There's no provenance here.

I doubt this will ever get before a judge, more likely a combination of DMCA
takedowns and exclusion from the mainline kernel.

------
bjornsing
This is a quite interesting case from a legal standpoint. IANAL but my 5 cents
are:

* If it's true that Samsung distributed this driver as part of the Linux kernel source code tree then it is arguably a derivative work of the Linux kernel.

* If so then these two sections of the GPL seem relevant:

> 4\. You may not copy, modify, sublicense, or distribute the Program except
> as expressly provided under this License. Any attempt otherwise to copy,
> modify, sublicense or distribute the Program is void, and will automatically
> terminate your rights under this License. However, parties who have received
> copies, or rights, from you under this License will not have their licenses
> terminated so long as such parties remain in full compliance.

> 6\. Each time you redistribute the Program (or any work based on the
> Program), the recipient automatically receives a license from the original
> licensor to copy, distribute or modify the Program subject to these terms
> and conditions. You may not impose any further restrictions on the
> recipients' exercise of the rights granted herein. You are not responsible
> for enforcing compliance by third parties to this License.

* I'm not absolutely sure what that means for rxrz. Section 6 seems to imply that rxrz may have a license to the driver, and that that license is indeed the GPL. On the other hand section 4 seems to imply that the redistribution to rxrz was "void". Does that mean rxrz does not have the rights under section 6?
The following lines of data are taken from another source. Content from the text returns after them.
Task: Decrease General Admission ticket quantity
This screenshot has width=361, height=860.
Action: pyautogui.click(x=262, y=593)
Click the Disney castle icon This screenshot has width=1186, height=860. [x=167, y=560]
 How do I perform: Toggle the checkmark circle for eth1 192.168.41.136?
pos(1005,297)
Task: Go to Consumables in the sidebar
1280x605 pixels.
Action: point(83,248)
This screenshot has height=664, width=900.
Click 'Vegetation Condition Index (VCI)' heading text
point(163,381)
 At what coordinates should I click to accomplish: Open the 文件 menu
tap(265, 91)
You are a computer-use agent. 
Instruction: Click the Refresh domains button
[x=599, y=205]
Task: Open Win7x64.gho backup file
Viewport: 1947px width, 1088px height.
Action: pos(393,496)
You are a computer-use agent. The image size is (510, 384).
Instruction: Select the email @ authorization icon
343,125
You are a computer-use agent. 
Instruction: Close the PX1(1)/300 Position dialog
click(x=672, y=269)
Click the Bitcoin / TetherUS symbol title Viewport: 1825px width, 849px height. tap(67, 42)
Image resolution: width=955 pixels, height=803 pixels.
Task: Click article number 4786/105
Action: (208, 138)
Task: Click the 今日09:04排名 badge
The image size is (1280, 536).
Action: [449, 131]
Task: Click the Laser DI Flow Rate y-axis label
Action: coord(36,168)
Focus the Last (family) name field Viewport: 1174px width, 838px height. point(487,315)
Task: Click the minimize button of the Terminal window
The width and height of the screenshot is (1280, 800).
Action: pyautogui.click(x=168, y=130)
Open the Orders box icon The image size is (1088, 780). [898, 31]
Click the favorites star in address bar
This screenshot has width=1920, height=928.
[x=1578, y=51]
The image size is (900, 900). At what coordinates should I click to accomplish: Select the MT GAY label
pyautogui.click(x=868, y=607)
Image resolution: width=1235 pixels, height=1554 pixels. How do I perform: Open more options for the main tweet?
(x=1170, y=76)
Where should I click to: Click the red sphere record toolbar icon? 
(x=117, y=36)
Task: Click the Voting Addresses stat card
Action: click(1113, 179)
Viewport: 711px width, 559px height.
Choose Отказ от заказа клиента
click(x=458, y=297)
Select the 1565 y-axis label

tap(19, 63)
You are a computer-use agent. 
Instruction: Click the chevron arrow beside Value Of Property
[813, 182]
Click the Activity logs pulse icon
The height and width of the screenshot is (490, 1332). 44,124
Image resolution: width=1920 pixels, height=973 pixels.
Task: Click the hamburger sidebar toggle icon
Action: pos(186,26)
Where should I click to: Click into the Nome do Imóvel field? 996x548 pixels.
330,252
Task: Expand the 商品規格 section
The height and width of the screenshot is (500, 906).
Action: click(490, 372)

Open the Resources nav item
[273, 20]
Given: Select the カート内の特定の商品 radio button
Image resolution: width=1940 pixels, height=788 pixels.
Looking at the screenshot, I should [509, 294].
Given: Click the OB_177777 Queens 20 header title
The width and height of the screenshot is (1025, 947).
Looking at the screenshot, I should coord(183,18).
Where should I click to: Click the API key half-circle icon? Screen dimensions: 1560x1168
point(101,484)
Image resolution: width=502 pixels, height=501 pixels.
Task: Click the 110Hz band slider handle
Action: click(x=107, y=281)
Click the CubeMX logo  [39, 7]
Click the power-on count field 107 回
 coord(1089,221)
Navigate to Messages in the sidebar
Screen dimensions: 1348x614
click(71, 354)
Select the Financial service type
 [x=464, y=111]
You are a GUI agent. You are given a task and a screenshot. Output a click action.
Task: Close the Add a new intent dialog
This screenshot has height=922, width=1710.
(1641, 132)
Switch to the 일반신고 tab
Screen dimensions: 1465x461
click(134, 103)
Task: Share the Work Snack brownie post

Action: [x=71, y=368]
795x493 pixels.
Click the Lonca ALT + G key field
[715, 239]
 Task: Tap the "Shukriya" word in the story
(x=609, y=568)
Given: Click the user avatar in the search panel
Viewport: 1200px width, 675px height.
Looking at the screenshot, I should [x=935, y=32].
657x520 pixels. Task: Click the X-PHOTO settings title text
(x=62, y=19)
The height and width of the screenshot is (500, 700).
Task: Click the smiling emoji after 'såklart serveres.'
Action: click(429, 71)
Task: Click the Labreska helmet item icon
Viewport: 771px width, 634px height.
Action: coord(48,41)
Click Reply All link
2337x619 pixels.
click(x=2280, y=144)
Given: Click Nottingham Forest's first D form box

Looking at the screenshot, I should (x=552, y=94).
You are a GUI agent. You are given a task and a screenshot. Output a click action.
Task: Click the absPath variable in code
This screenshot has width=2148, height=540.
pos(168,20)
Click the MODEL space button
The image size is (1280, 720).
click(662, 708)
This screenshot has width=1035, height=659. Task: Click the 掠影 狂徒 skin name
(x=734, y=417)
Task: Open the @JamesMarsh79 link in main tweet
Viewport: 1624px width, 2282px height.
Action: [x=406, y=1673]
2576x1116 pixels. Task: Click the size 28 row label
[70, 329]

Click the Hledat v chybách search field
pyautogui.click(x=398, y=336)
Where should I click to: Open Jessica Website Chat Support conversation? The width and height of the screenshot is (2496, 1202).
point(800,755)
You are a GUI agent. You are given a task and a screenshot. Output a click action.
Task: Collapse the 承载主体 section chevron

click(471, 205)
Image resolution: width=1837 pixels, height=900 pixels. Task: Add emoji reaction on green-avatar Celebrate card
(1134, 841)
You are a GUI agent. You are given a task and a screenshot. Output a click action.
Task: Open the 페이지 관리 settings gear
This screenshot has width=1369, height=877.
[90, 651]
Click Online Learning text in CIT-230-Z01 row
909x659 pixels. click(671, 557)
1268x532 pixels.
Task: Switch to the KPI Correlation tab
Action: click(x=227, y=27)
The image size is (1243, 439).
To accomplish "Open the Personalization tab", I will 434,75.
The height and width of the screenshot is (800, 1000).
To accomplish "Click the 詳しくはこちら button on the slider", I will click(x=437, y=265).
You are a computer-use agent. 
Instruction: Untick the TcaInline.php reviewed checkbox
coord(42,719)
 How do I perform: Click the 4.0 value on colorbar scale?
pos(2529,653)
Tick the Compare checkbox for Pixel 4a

If I where rxrz I would at least toy with this idea: a) wait for the DMCA take
down notice, b) challenge it claiming to have a license under section 6 of the
GPL and c) hope that Samsung does not have the nerve to go to court and risk a
decision that would clarify that their license to the Linux kernel has been
irreversibly revoked. :)

But where does that leave us concerning legality? Is it clear that what rxrz
has done is illegal?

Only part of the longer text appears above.